И он посмотрел на Андрея, и тому показалось, как будто даже подмигнул. Недурной старикан, прощаться с ним все-таки жаль. Андрею почему-то показалось, что весь разговор затеян нарочно для него, что было, разумеется, вздором. Гералтовский имел о нем смутное представление, а Леман, петербургский житель, редкий тут гость, — и вовсе никакого. Не надо было приходить сюда. Дамы щебетали в другом конце зала, мужчины продолжали спор, постепенно все более накалявшийся. Гералтовский в запальчивости, этаким либеральным чертиком, наскакивал на Лемана:
— Стало быть, Георгий Георгиевич, что же: возврат к шпицрутенам? Намордник на общественное мнение? Предварительная цензура и так далее?
— Господа, да освободитесь вы от власти слов! Россия гибнет от словоговорения. О чем я толкую? Я человек монархический, это всем ведомо, я безмерно уважаю царствующего монарха, ибо он открыл России большие горизонты но! Но, господа! Надеюсь, тут нет агентов Третьего отделения? — Улыбаясь шутливо, он оглядел всех, остановившись взглядом на Андрее. — Эти нервические судороги, эта истерия и бессмысленные метания, которые начинаются всякий раз, когда дело идет о борьбе с политическими противниками! Где достоинство? Где твердая, неукоснительная воля? Ведь обращение правительства к обществу, эта жалкая мольба о помощи в борьбе с крамолой, о чем мы узнали двадцатого августа, — это же стыдобушка! Громадная империя, перед которой дрожит и склоняется полмира, имеющая великую армию, тайную полицию, арестные дома, крепости, централы, Сибирь, умоляет о помощи безоружных обывателей — да ведь просто хочется сказать: тьфу! Ведь бог знает что, господа. Если и думать долго, то не придумаешь ничего более подрывающего веру и уважение к власти.

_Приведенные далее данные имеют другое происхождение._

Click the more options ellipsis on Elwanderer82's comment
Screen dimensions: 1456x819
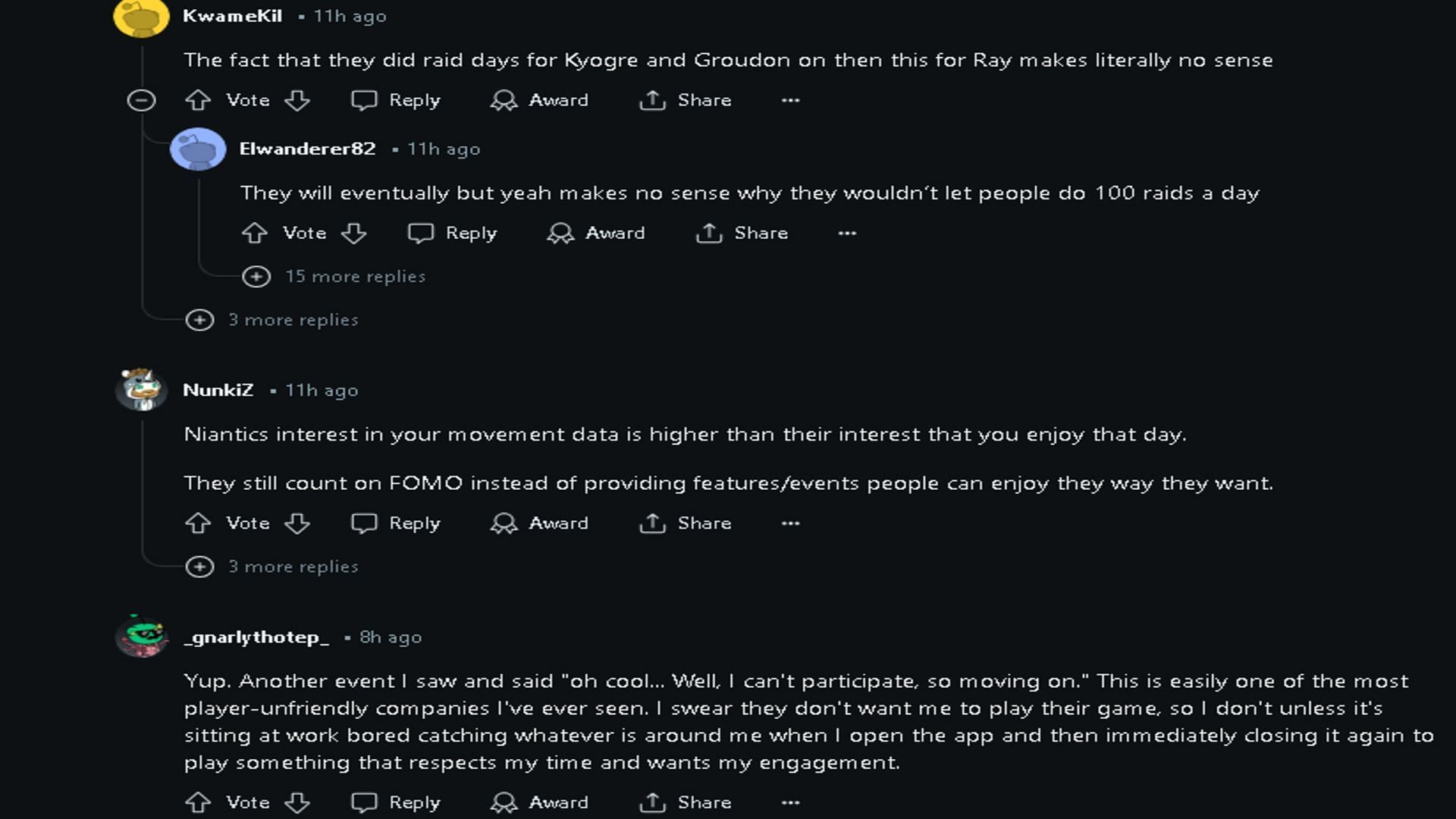847,233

— А я мыслю совершенно иначе, — сказал Яхненко. — По мне так это мудрейший шаг за последние годы. Только совместные усилия властей и общества могут дать спасение. И — только доверие к силе общественного разума! Может быть, мы люди отсталые, провинциалы, чего-либо не понимаем…
— Я полностью на вашей стороне, Семен Степанович! — опять пылко подхватился Гералтовский. — Если бы люди имели свободу общественной группировки, они, не колеблясь, соединили бы свои усилия с усилиями правительства. Но невозможно же! Руки связаны.
— Позвольте, у правительства достаточно сил…
— Георгий Георгиевич, между правительством и обществом образовалась пустота. Пустота, понимаете? — Гералтовский в ажитации чертил руками в воздухе фигуры, изображая наглядно правительство, общество, а также пустоту между ними. — И в эту самую пустоту занесло с запада нигилизм. Понимаете ли, что произошло? Свято место пусто не бывает.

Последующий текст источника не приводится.